Document >>
========

Impact contre le diable

A propos de l'amitié Gide-Schiffrin, entretien croisé André Schiffrin et Alban Cerisier

Impact contre le diable

Fils unique de Jacques et de Simone Schiffrin, André Schiffrin est né à Paris en 1935. Réfugié aux Etats-Unis avec ses parents, il deviendra éditeur comme son père, puis écrivain. Fondateur de The New Press – maison d'édition à but non lucratif, André Schiffrin publie ces jours-ci une description de la scène éditoriale française : Le Contrôle de la parole (La Fabrique). C'est lui qui a fourni la majeure partie des lettres échangées entre son père et Gide. Il est aussi l'auteur de la préface. Quant à Alban Cerisier, l'autre acteur essentiel de cette Correspondance, éditeur-archiviste chez Gallimard, il commente, lui aussi, cet événement majeur.

Propos recueillis par A. G.
[17 mars 2005]

LE FIGARO LITTÉRAIRE. – Que pensez-vous de la lettre de Jacques Schiffrin que nous avons choisi de publier (voir ci-contre) ?

========

Données fournies >>

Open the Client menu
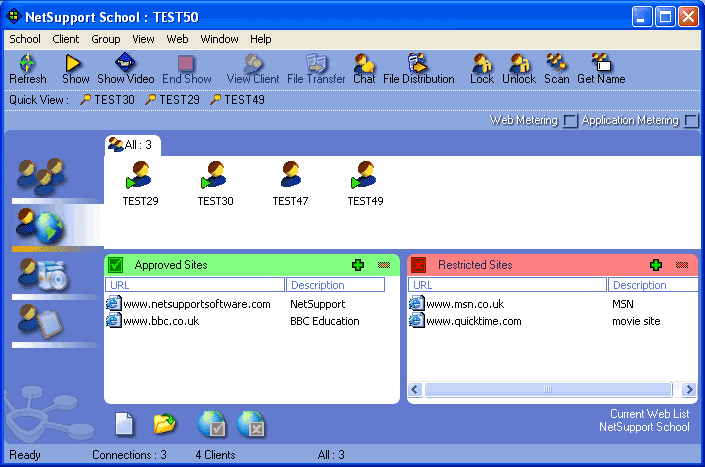705x467 pixels. 66,39
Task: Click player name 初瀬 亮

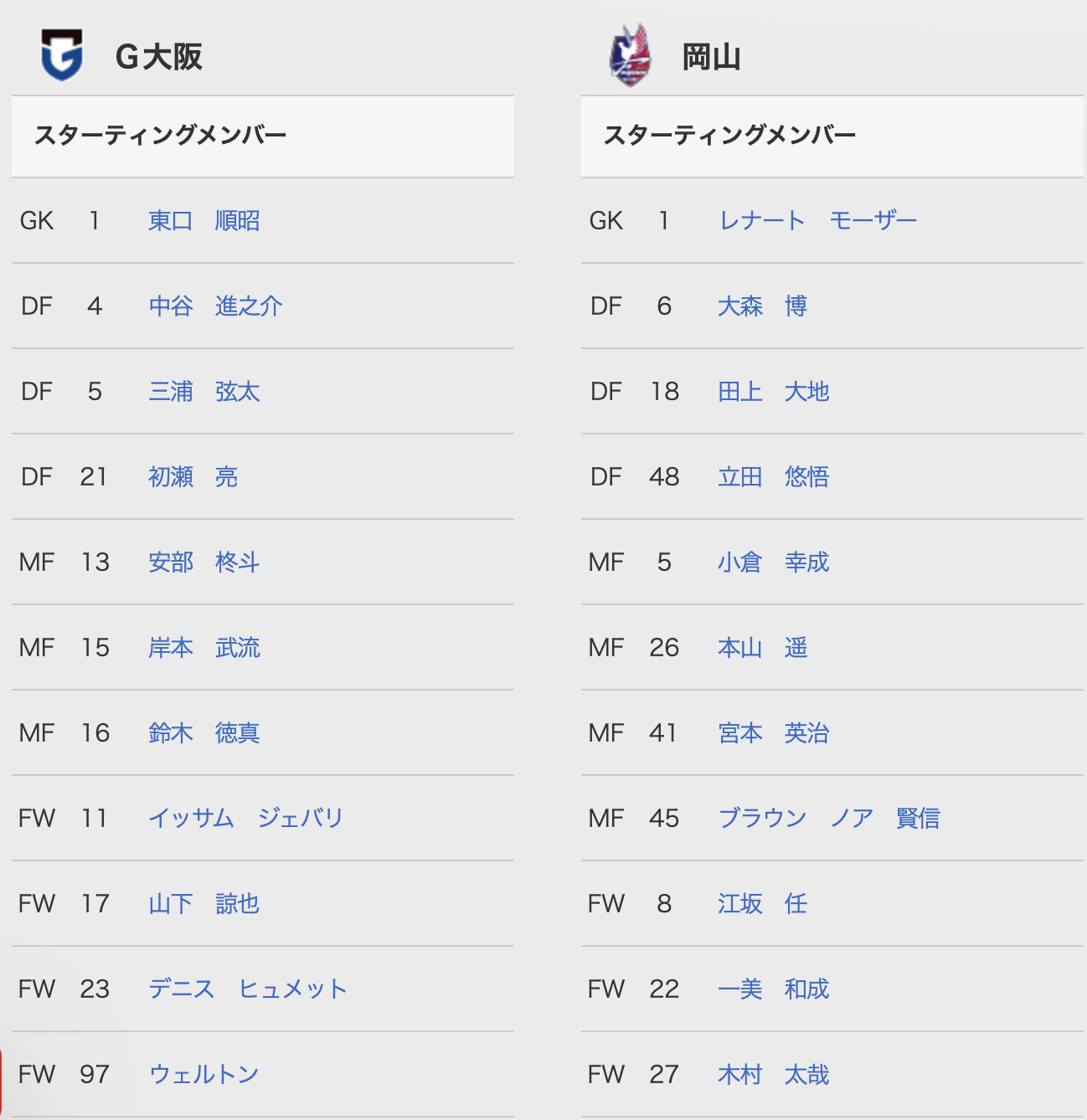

========

Consignes >>
(1) D'après l'entretien sur l'amitié Gide-Schiffrin, en quelle année et dans quelle ville André Schiffrin est-il né ?
(2) Résumez en deux phrases l'entretien sur l'amitié Gide-Schiffrin.
(3) Poursuivez l'entretien sur l'amitié Gide-Schiffrin en rédigeant la suite qui vient après la dernière question du Figaro littéraire.

Réponses >>
(1) En 1935, à Paris.

(2) André Schiffrin, fils de Jacques Schiffrin né à Paris en 1935 et réfugié aux États-Unis, devenu éditeur puis écrivain et fondateur de The New Press, a fourni la majeure partie des lettres échangées entre son père et Gide et a préfacé cette Correspondance. Avec Alban Cerisier, éditeur-archiviste chez Gallimard et autre acteur essentiel de l'ouvrage, il commente cet événement dans un entretien publié le 17 mars 2005.

(3)
André SCHIFFRIN. – Mon père pressentit le scandale qu'allait provoquer le revirement de Gide. Retour de l'URSS eut un formidable impact, non seulement en France, mais dans le monde entier. A un moment où l'on ne pouvait qu'être prorusse, ou fasciste, la dénonciation de l'aspect totalitaire du régime soviétique, et de l'impasse où se trouvait ce régime par Gide, fit l'effet d'une bombe. André Malraux, qui partageait les inquiétudes de mon père quant aux conséquences qu'allait entraîner cette parution en pleine guerre d'Espagne, écrivit d'ailleurs à Gide pour le prier de retarder la publication.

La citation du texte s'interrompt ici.